The tree is deliberately blunt about it. Either branch under the top OR-gate is sufficient. Plug the input-validation hole on the charger and the bug is dead even on a plaintext conduit. Plug the conduit (Profile 3 mTLS) and the bug stays dormant unless the CSMS itself is compromised. Plug both and you have what 62443 calls defense in depth.


4. Derived requirements (excerpt)

Five traceable cybersecurity requirements drop straight out of the above. IDs are stable; tags are 62443/CWE; rationale points back at the artifact that should already exist.

| ID | Requirement | Allocated to | Trace | |---|---|---|---| | CSR-EVSE-031 | The EVSE shall enforce a bounded maximum length on every OCPP message field defined in OCPP-J 1.6 §7 and OCPP 2.0.1 §2.5, and shall reject and log any frame whose declared or actual field length exceeds the bound. | Charger firmware (Terra AC EDR) | IEC 62443-4-2 CR 3.5; CWE-122; CVE-2025-5517 | | CSR-EVSE-032 | The EVSE shall fail closed on any OCPP message that fails parser validation, entering a defined fault state that suspends new charging sessions and preserves any active session through a graceful stop. | Charger firmware | IEC 62443-4-2 CR 3.6; FR 7 (Resource Availability) | | CSR-EVSE-033 | The EVSE shall reject OCPP connections that do not present a valid client certificate chained to the site's designated V2G or CPO root, i.e., OCPP Security Profile 3, with TLS 1.3 where supported and TLS 1.2 with approved cipher suites as a transition floor. | Charger firmware; site network policy | IEC 62443-3-3 SR 3.1, SR 4.1; OCPP 1.6 SP 3 | | CSR-EVSE-034 | The product supplier shall publish a CycloneDX or SPDX SBOM for each released firmware build, shall subscribe to the upstream vulnerability feeds for every named third-party component, and shall issue a security patch within 60 days of an assessed exploitable CVE in any such component. | ABB PSIRT / SDL | IEC 62443-4-1 SM-9, DM-1, DM-3, SUM-5; CRA Art. 13/14 | | CSR-EVSE-035 | The CSMS operator shall enforce mutual TLS to every connected EVSE, shall rotate per-charger client certificates on a defined schedule, and shall log every OCPP message rejected by parser-side validation for SOC review. | CSMS / CPO back office | IEC 62443-3-3 SR 1.1, SR 1.2, SR 2.8, SR 6.1 |

A charger product file that already contained CSR-EVSE-031 and CSR-EVSE-033 would have made CVE-2025-5517 a one-line regression test rather than a CISA advisory.

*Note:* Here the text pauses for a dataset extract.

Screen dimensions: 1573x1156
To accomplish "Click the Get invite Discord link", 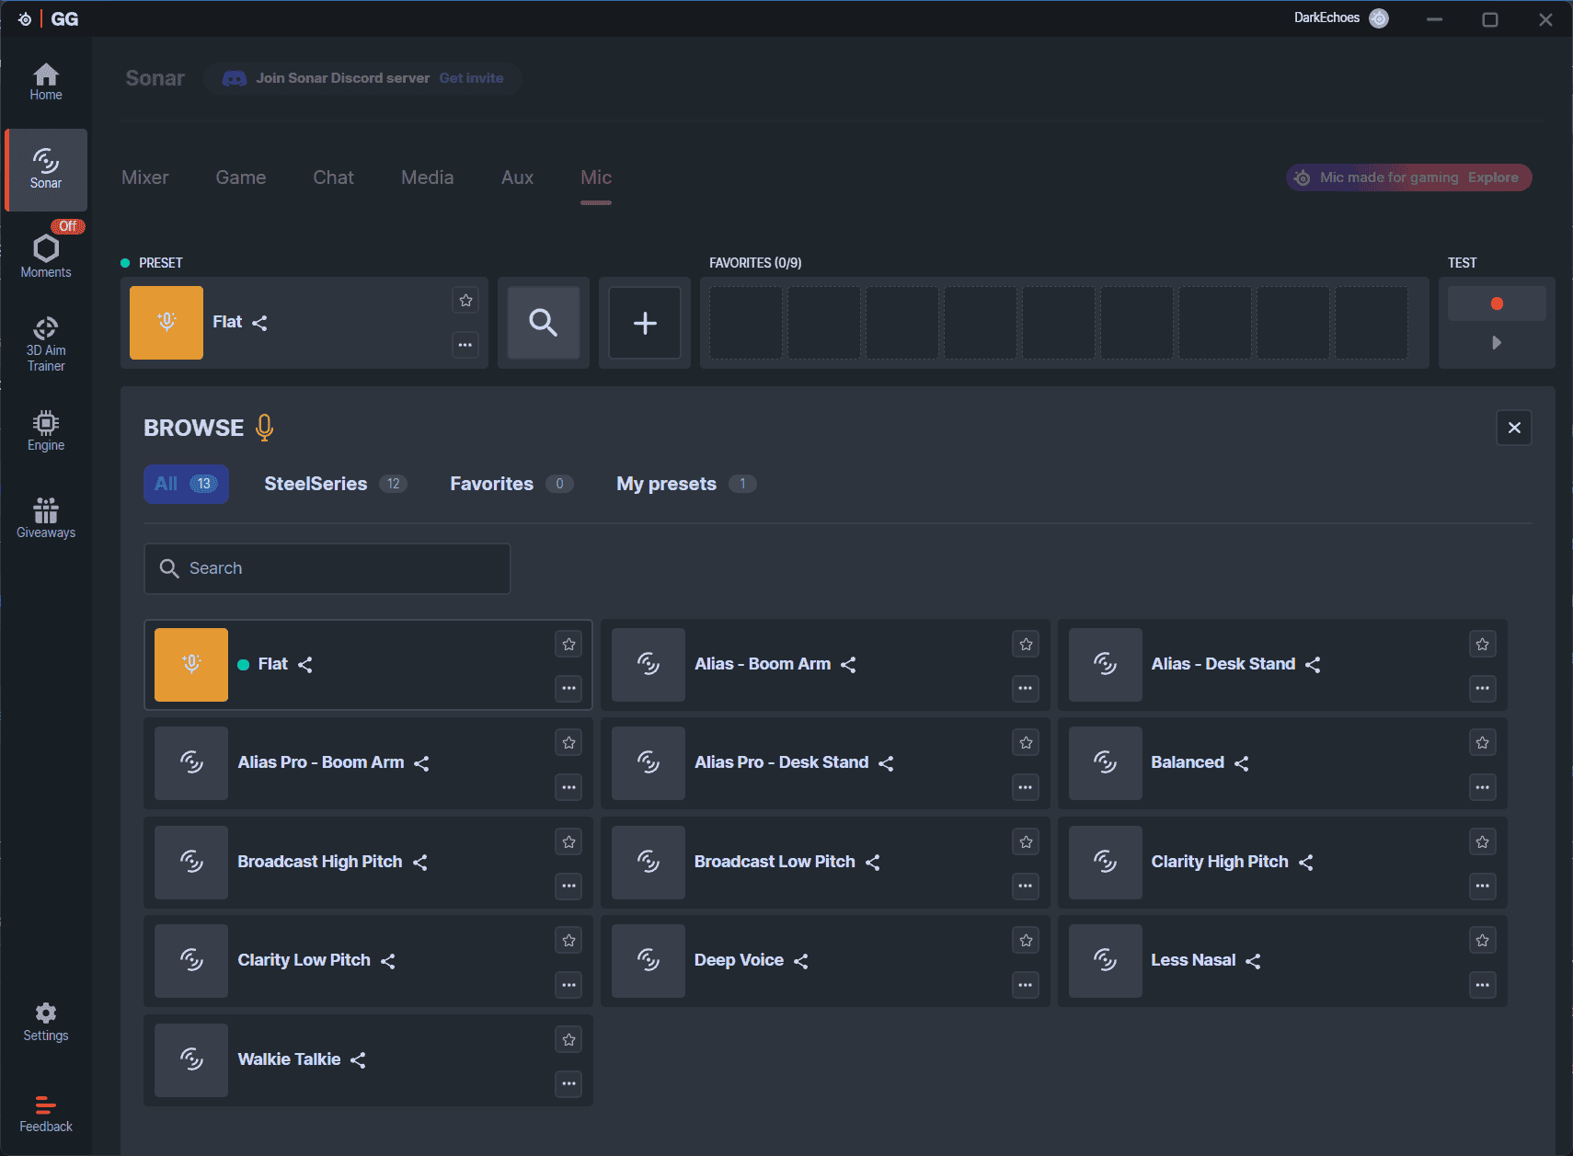I will [x=471, y=78].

5. What the headline really tells us

The headline reads "Heap overflow in EV charger, patch available, CVSS 6.8." The work product the operator needs to write is shorter: we shipped a Level-2 AC charger that trusts the cable.

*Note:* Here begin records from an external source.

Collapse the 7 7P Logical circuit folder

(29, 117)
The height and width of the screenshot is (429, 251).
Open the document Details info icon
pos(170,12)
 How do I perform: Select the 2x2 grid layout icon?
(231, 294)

Every CR-3.5-compliant component begins with the assumption that the conduit is hostile. The Terra AC OCPP parser did not. Its safety-relevant invariants — bounded fields, fail-closed on parse error, integrity of the firmware-update path — were guarded only by the assumption that the CSMS at the other end of the WebSocket was honest and that the network between them was private. Neither assumption holds in a 2026 charging site. Half of the deployed CSMS instances are multi-tenant SaaS reachable from the public internet; the other half are sitting on industrial VLANs that share switches with PoE cameras, building-automation controllers, and a small number of contractors with VPN credentials they should not have.

The interesting engineering question is not "how did the parser miss the length check." The interesting question is which other components in the same product family terminate the same OCPP socket and inherit the same assumption. SaiFlow's earlier 2023 CVEs on the same Terra AC family were authentication-bypass class. This 2025/2026 CVE is parser class. Two failure classes on the same north-side interface in twenty-four months is the signal. The signal points at an SDL whose threat model for the OCPP conduit was less complete than the one for the V2G (15118) conduit on the south side. Those two conduits deserve identical scrutiny. The EV does not care which side breaks first.